*** Extracted information ***

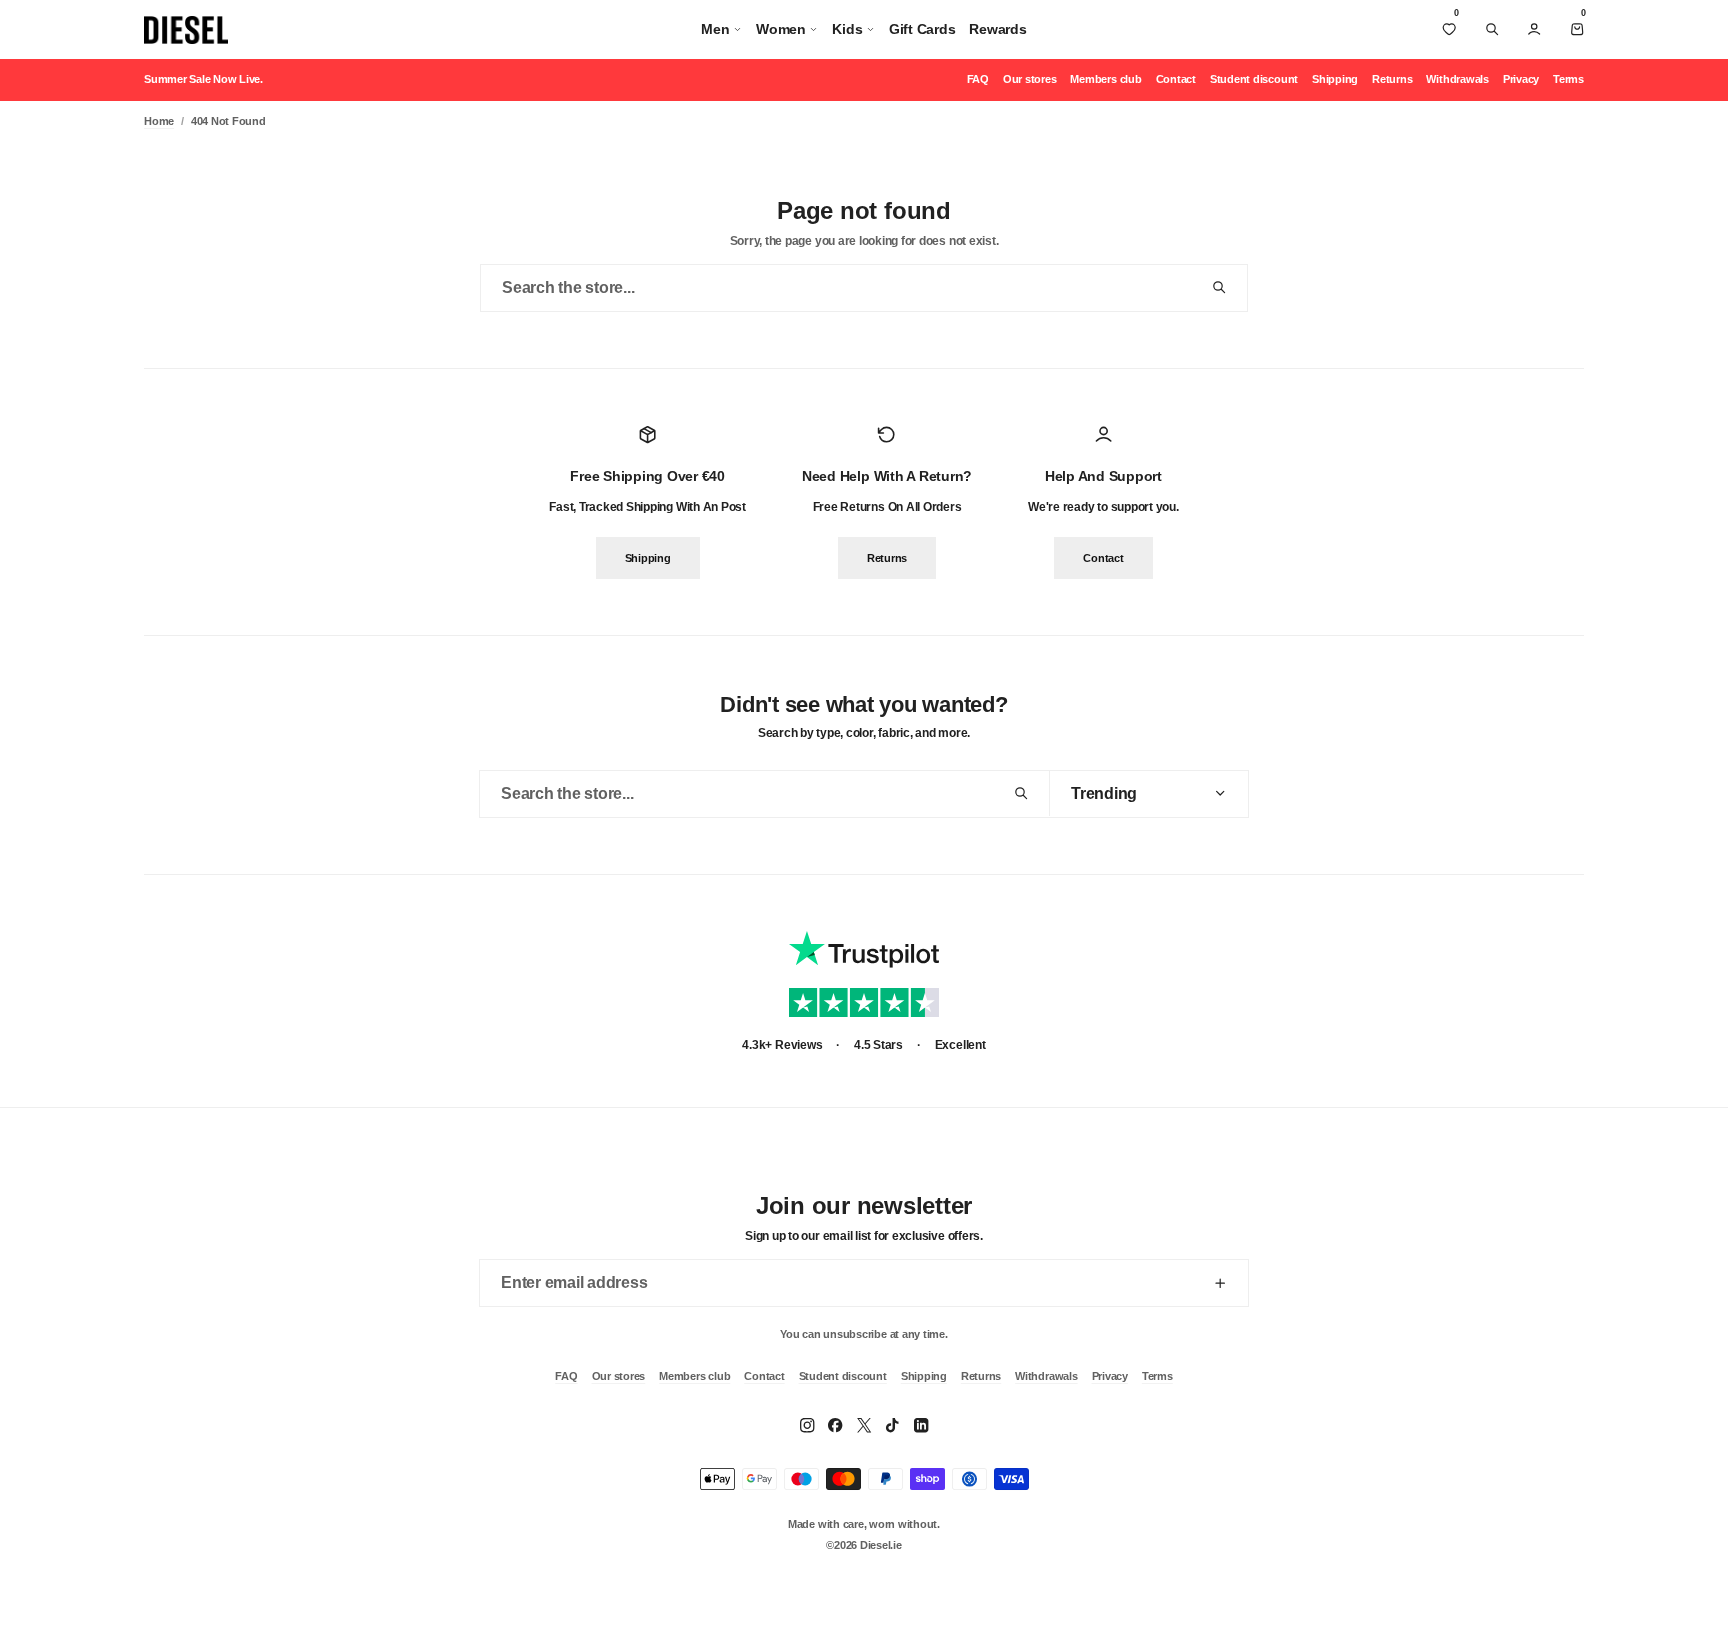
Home (159, 121)
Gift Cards (922, 29)
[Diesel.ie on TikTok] (892, 1425)
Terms (1568, 79)
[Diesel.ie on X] (864, 1425)
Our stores (1030, 79)
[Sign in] (1534, 29)
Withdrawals (1457, 79)
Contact (1176, 79)
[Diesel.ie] (186, 30)
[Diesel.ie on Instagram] (807, 1425)
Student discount (1254, 79)
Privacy (1521, 79)
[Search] (1492, 29)
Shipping (1335, 79)
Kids (847, 29)
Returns (1392, 79)
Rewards (997, 29)
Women (781, 29)
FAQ (978, 79)
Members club (1105, 79)
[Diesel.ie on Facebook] (835, 1425)
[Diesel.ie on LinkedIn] (921, 1425)
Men (715, 29)
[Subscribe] (1220, 1283)
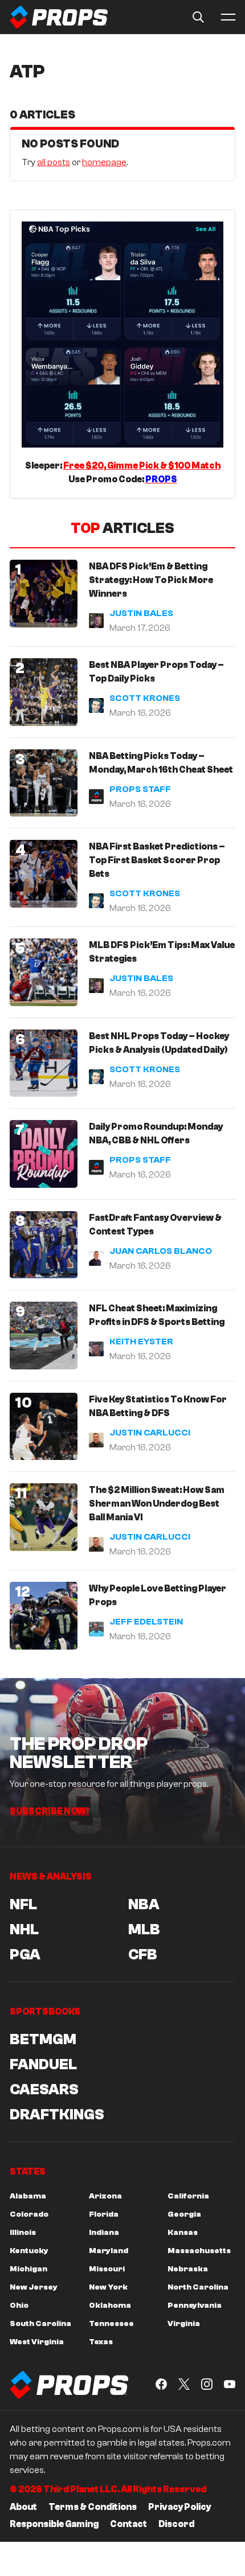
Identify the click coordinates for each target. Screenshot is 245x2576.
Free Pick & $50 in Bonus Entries (144, 1410)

*** End of Extracted information ***

Give again, word for word, every line from the top of the data through the line with "Returns (1392, 79)", both ends included, and exclude the pictures.

Home (159, 121)
Gift Cards (922, 29)
[Diesel.ie on TikTok] (892, 1425)
Terms (1568, 79)
[Diesel.ie on X] (864, 1425)
Our stores (1030, 79)
[Sign in] (1534, 29)
Withdrawals (1457, 79)
Contact (1176, 79)
[Diesel.ie] (186, 30)
[Diesel.ie on Instagram] (807, 1425)
Student discount (1254, 79)
Privacy (1521, 79)
[Search] (1492, 29)
Shipping (1335, 79)
Kids (847, 29)
Returns (1392, 79)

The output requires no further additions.